ANTECEDENTES DE LA FUNDACIÓN
El 1 de agosto de 1941, a mis veintiún años, era estudiante graduado en Química en la Universidad de Columbia y hacía tres que estaba escribiendo ciencia ficción como profesional. Quería ver a John Campbell, director de Astounding, a quien había vendido cinco cuentos ya. Estaba ansioso de contarle una nueva idea que había concebido para un relato de ciencia ficción.
Pretendía escribir una novela histórica del futuro; relatar la caída del Imperio Galáctico. Mi entusiasmo debía ser contagioso, pues Campbell se mostró tan excitado como yo. No quería que escribiese un solo cuento. Deseaba una serie que bosquejase la historia de los mil años turbulentos entre la caída del Primer Imperio Galáctico y el auge del Segundo Imperio Galáctico. Todo ello iluminado por la ciencia de la «Psicohistoria» que Campbell y yo discutimos a fondo entre nosotros.
El primer cuento apareció en el número de mayo de 1942 de Astounding y el segundo en el de junio de ese mismo año. En seguida se hicieron populares y Campbell quiso que escribiese otros seis más antes de que la década finalizase. Los cuentos se fueron alargando. El primero tenía doce mil palabras. Dos de los tres últimos, cincuenta mil cada uno.
Cuando el decenio terminó, yo me había cansado de la serie, la abandoné y pasé a otras cosas. Pero entonces, varias empresas editoriales estaban empezando a publicar libros de ciencia ficción encuadernados en tapa dura. Una de esas editoriales era una pequeña empresa semiprofesional llamada «Gnome Press». Publicó la serie de mi Fundación en tres volúmenes:
Fundación
(1951);
Fundación e Imperio
(1952) y
Segunda Fundación
(1953). El conjunto de los tres libros fue conocido como la
Trilogía de la Fundación
Los libros no se vendieron muy bien, pues «Gnome Press» no disponía de capital para anunciarlos y promocionarlos. No percibí derechos de autor por ellos.
A comienzos de 1961, mi entonces editor en Doubleday, Timothy Seldes, me dijo que había recibido una solicitud de un editor extranjero para reimprimir los libros de la Fundación. Como no eran libros de Doubleday, me transmitió la petición. Yo me encogí de hombros.
—No me interesa, Tim. No cobro derechos de autor por estos libros. Seldes se horrorizó e inmediatamente inició gestiones para obtener los derechos sobre aquellos libros de «Gnome Press» (que a la sazón estaba moribunda). En agosto de aquel mismo año, pasaron (junto con
Yo, Robot
) a ser propiedad de Doubleday.

_Entradas de posición de ítems_.
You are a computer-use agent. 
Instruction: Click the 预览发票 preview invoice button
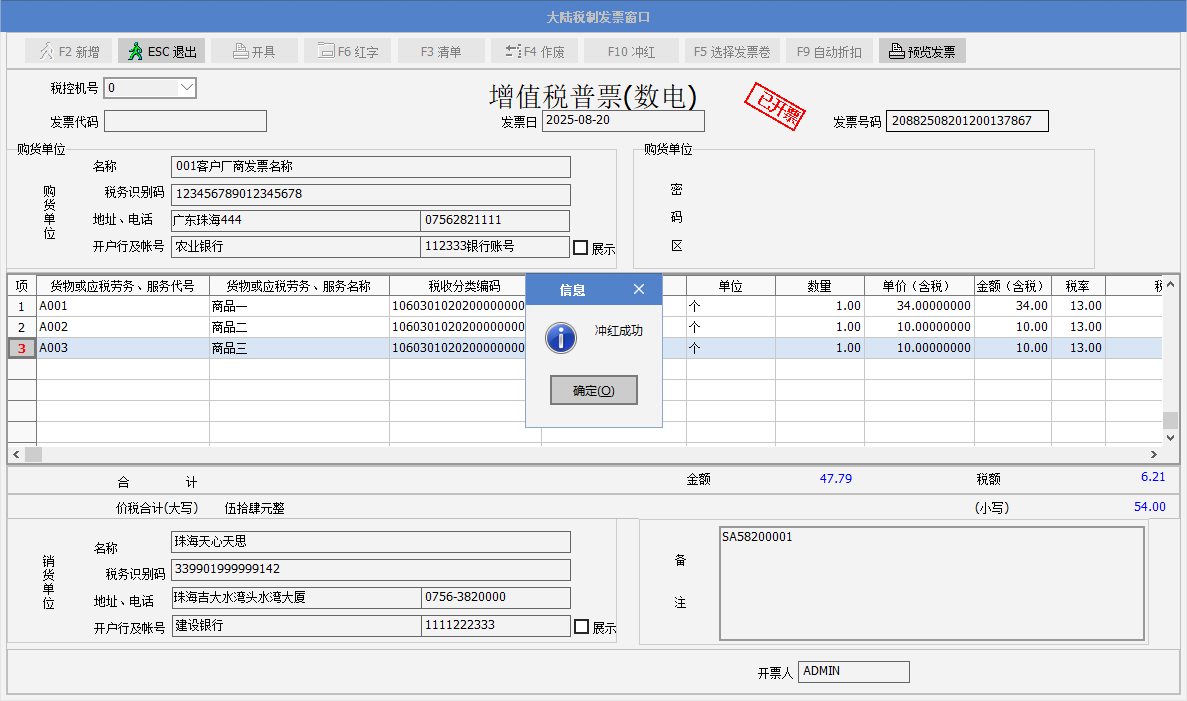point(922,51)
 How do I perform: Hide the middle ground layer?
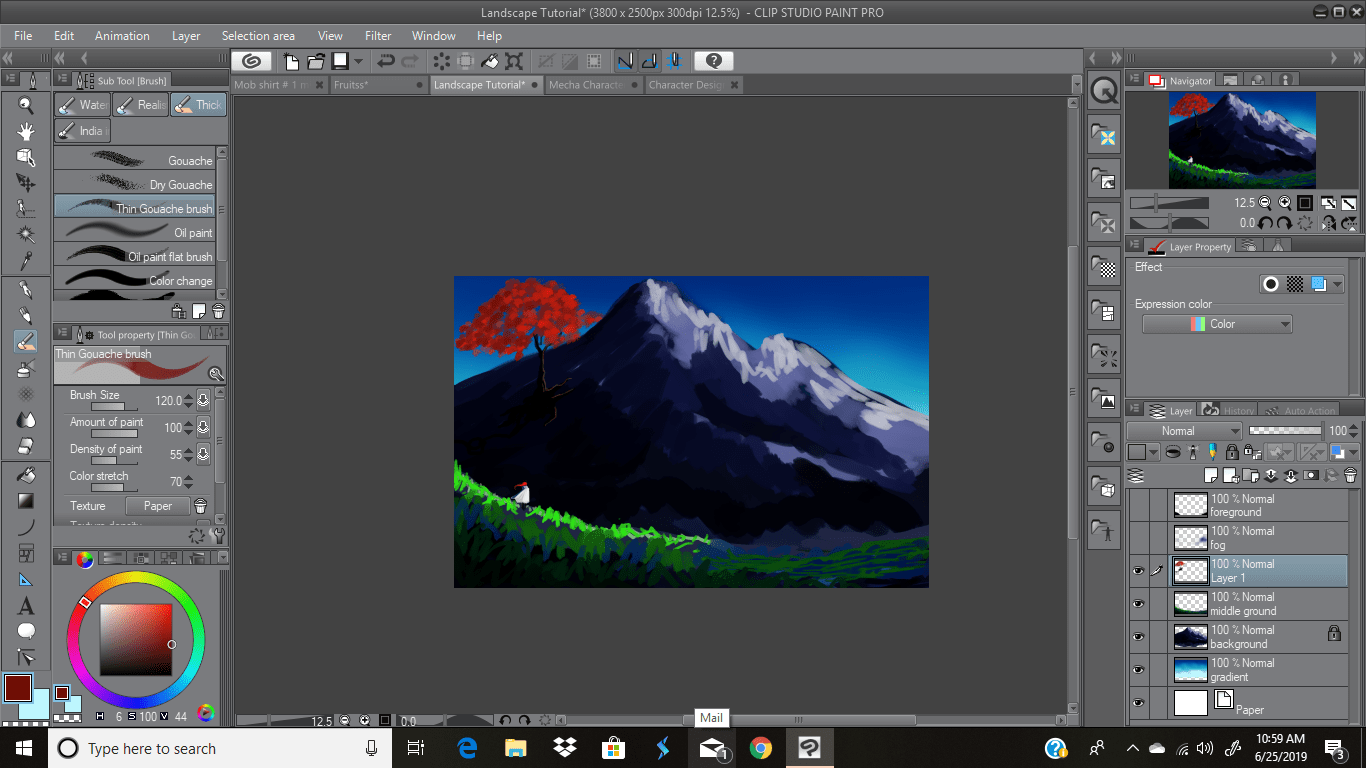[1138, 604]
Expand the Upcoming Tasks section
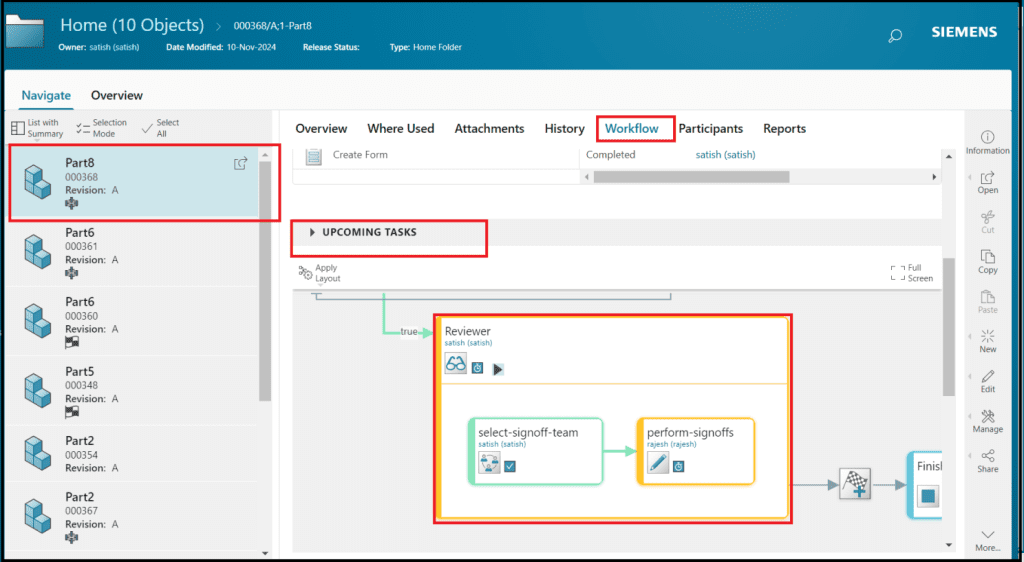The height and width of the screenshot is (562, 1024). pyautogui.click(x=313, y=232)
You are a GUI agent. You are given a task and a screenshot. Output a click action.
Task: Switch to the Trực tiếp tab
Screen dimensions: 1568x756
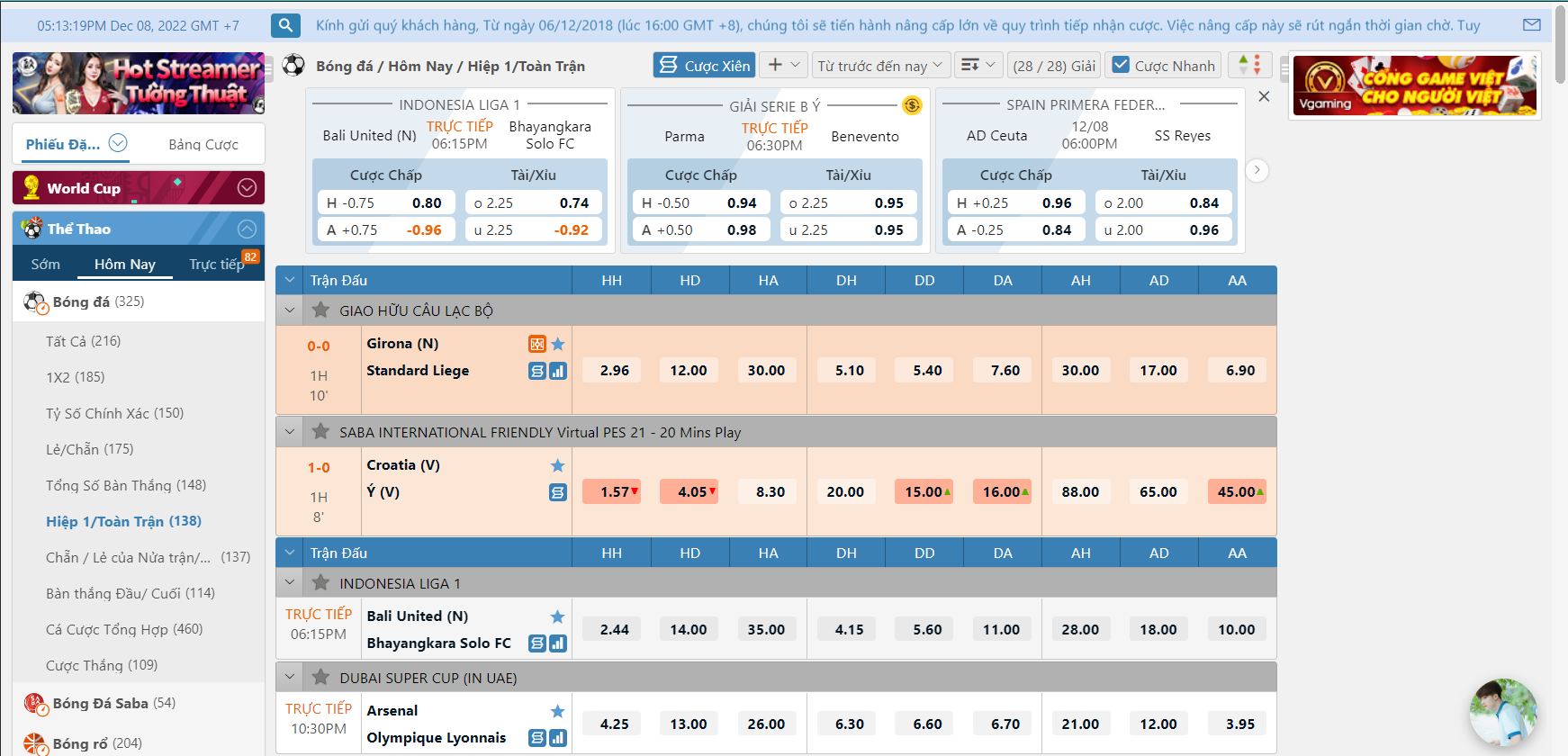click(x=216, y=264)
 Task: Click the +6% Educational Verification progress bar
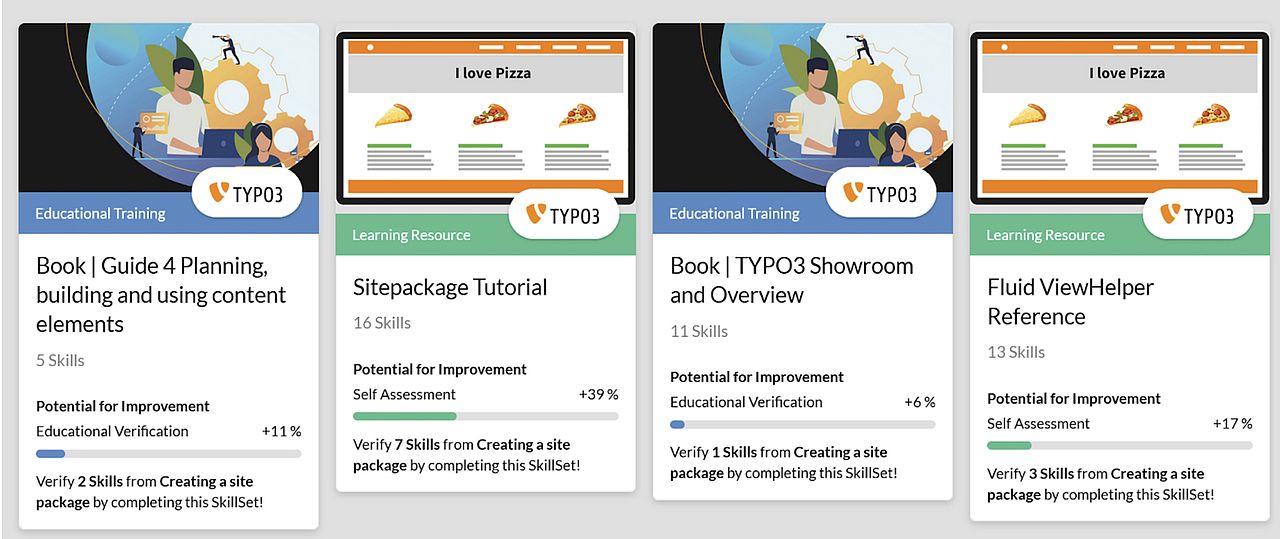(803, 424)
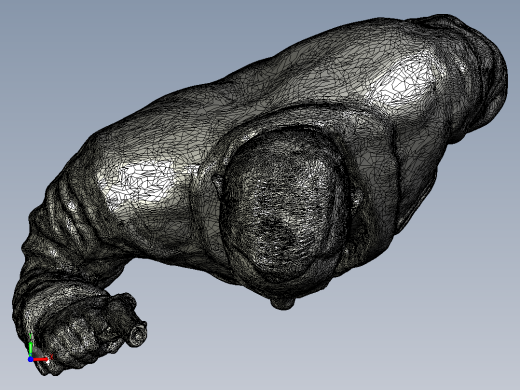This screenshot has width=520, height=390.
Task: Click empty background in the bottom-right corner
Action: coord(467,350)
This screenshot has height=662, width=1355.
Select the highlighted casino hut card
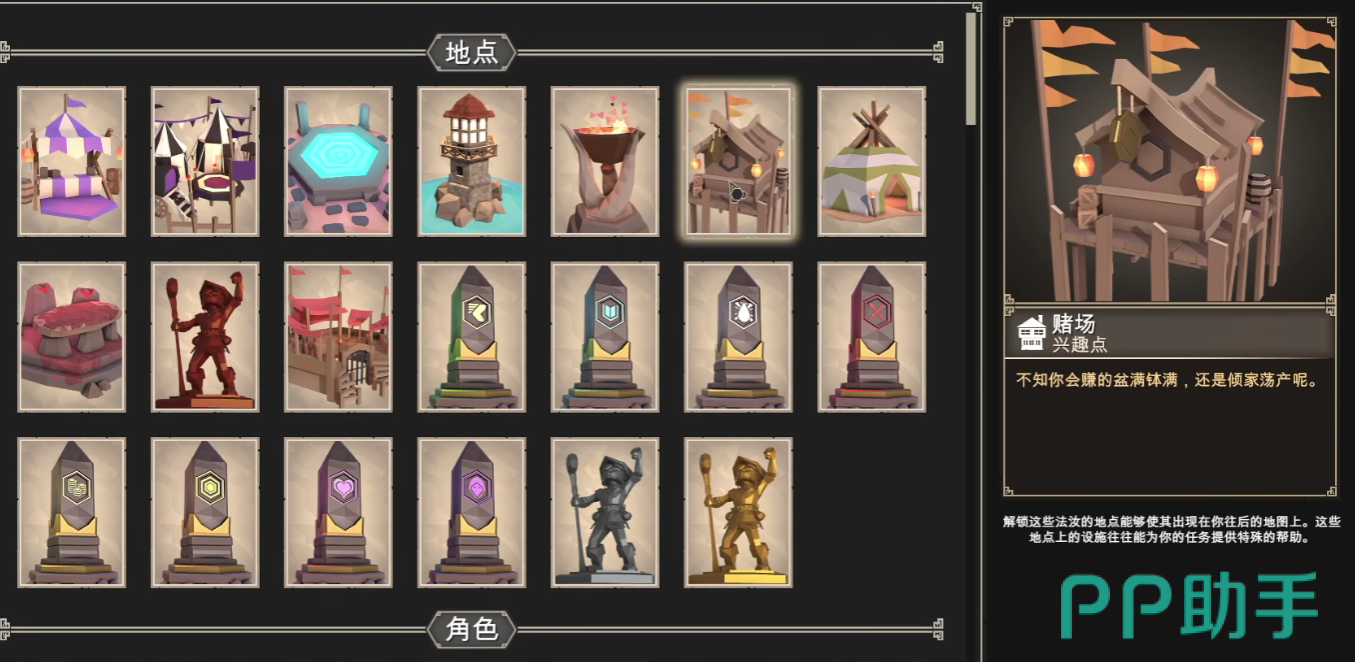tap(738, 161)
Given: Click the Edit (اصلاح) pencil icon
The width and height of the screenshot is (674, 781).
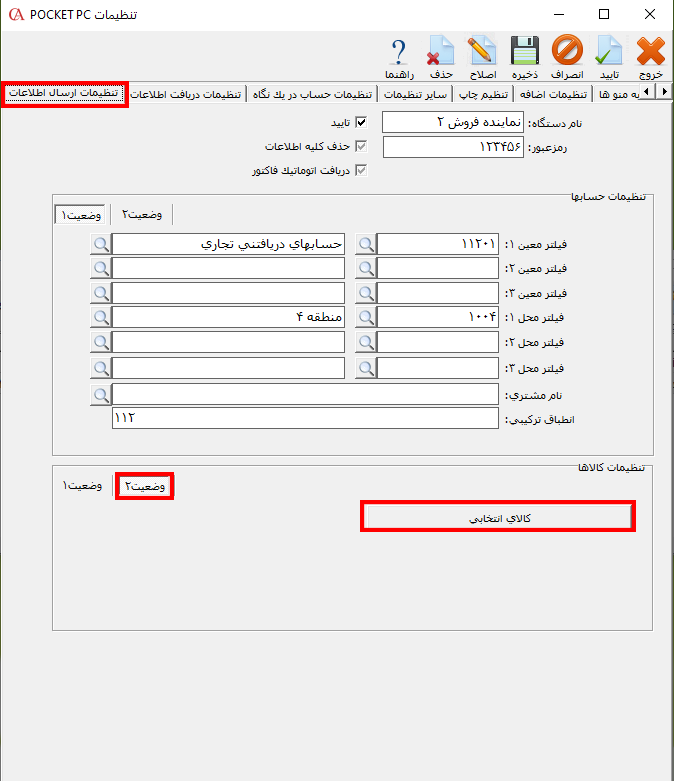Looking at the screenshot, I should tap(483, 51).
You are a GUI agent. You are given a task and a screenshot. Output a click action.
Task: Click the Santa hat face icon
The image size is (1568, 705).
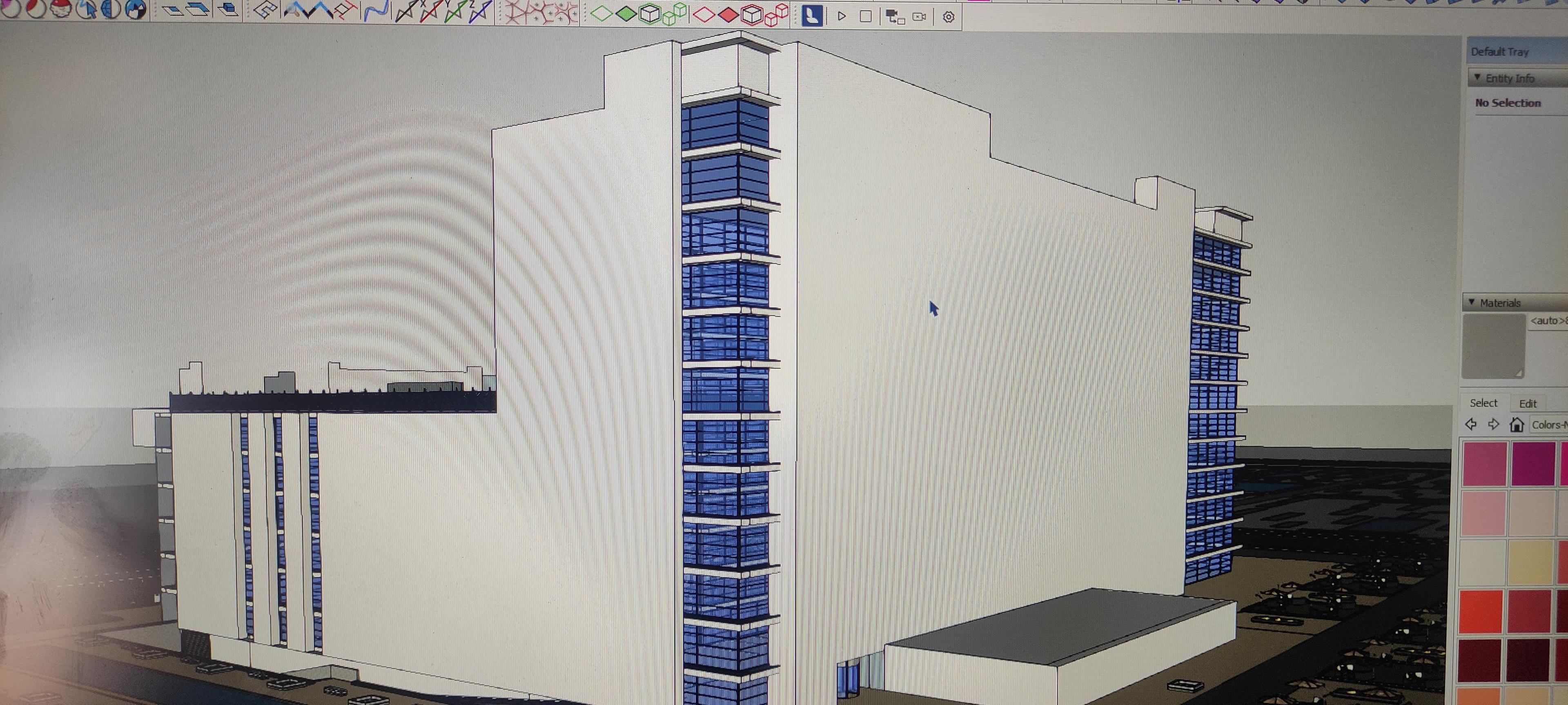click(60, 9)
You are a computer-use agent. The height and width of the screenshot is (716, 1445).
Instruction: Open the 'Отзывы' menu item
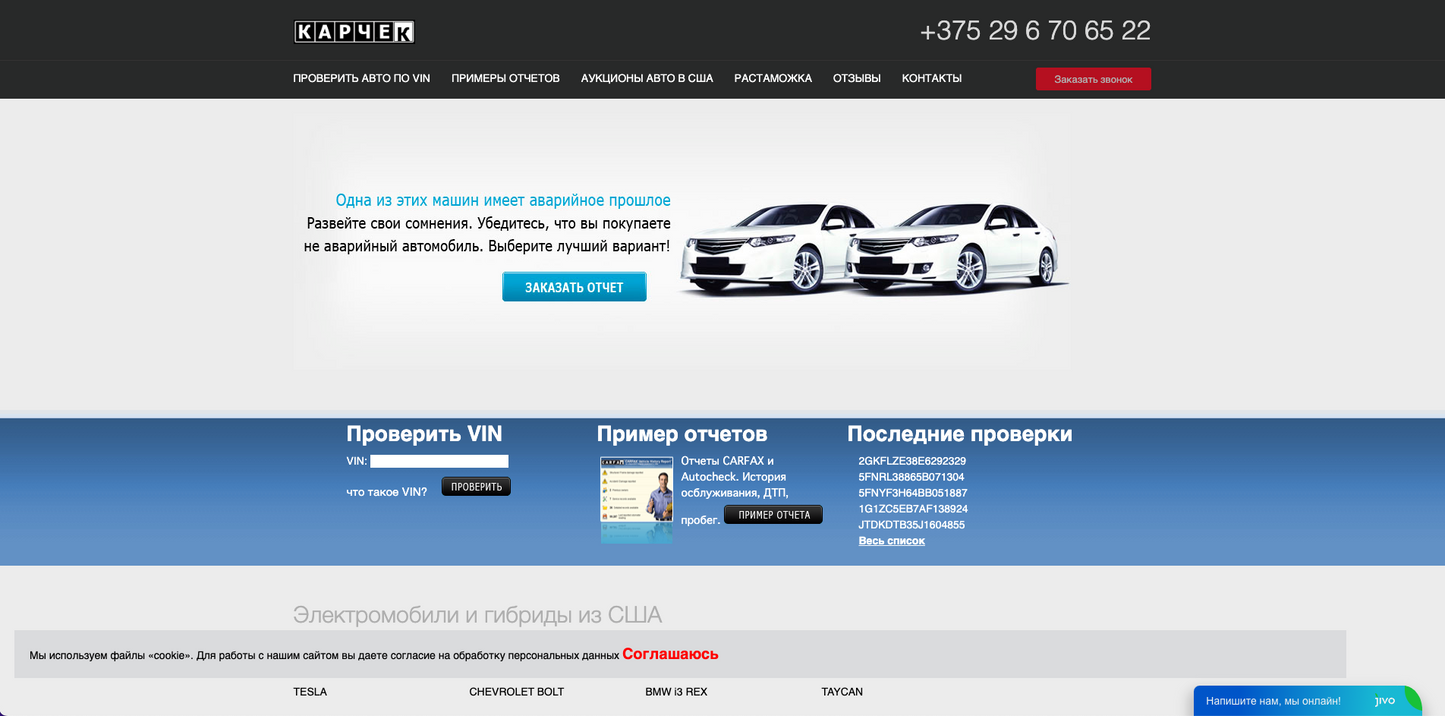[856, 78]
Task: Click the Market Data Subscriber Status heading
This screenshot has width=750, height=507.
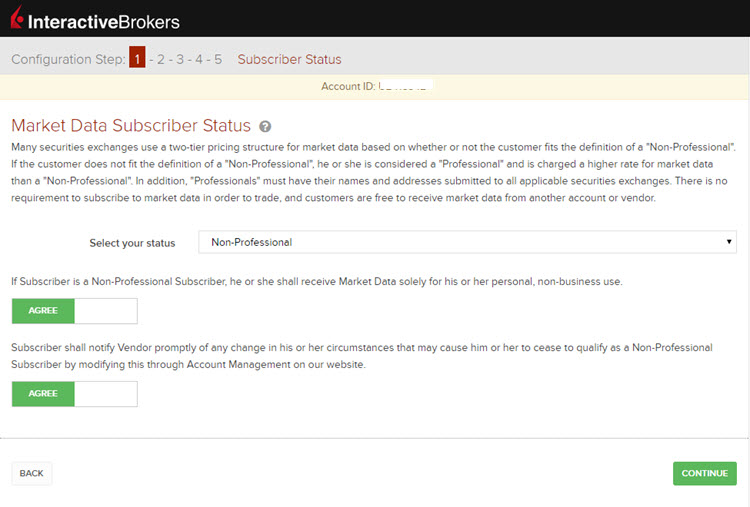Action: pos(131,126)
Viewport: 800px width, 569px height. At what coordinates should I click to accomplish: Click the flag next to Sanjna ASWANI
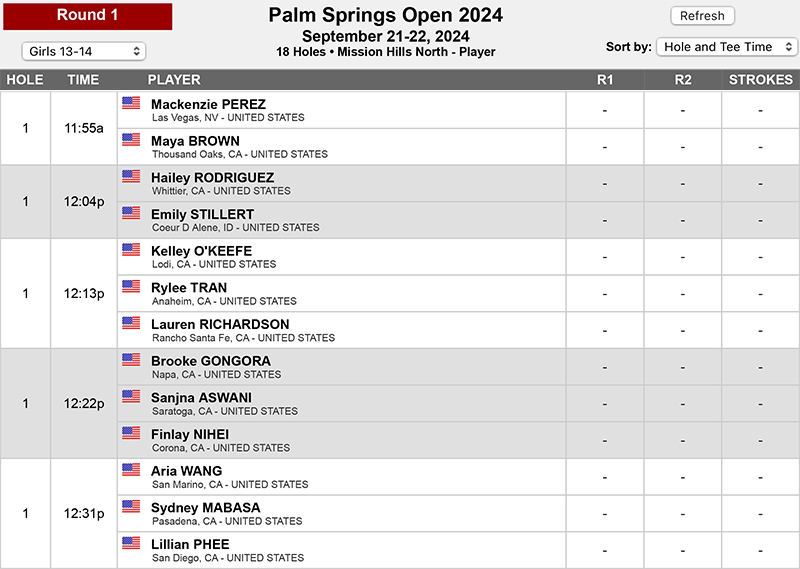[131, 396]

_EJERCICIO PROPUESTO A_. ¿Cómo se traduce al inglés esta oración del fragmento sobre la Fundación: «Los libros no se vendieron muy bien, pues «Gnome Press» no disponía de capital para anunciarlos y promocionarlos.»?
_EJERCICIO PROPUESTO B_. Reproduce sin cambios el tramo del fragmento sobre la Fundación que va desde "Cuando el decenio" hasta "autor por ellos.".

_RESPUESTA COMPLETA A_. The books did not sell very well, since "Gnome Press" did not have the capital to advertise and promote them.

_RESPUESTA COMPLETA B_.
Cuando el decenio terminó, yo me había cansado de la serie, la abandoné y pasé a otras cosas. Pero entonces, varias empresas editoriales estaban empezando a publicar libros de ciencia ficción encuadernados en tapa dura. Una de esas editoriales era una pequeña empresa semiprofesional llamada «Gnome Press». Publicó la serie de mi Fundación en tres volúmenes:
Fundación
(1951);
Fundación e Imperio
(1952) y
Segunda Fundación
(1953). El conjunto de los tres libros fue conocido como la
Trilogía de la Fundación
Los libros no se vendieron muy bien, pues «Gnome Press» no disponía de capital para anunciarlos y promocionarlos. No percibí derechos de autor por ellos.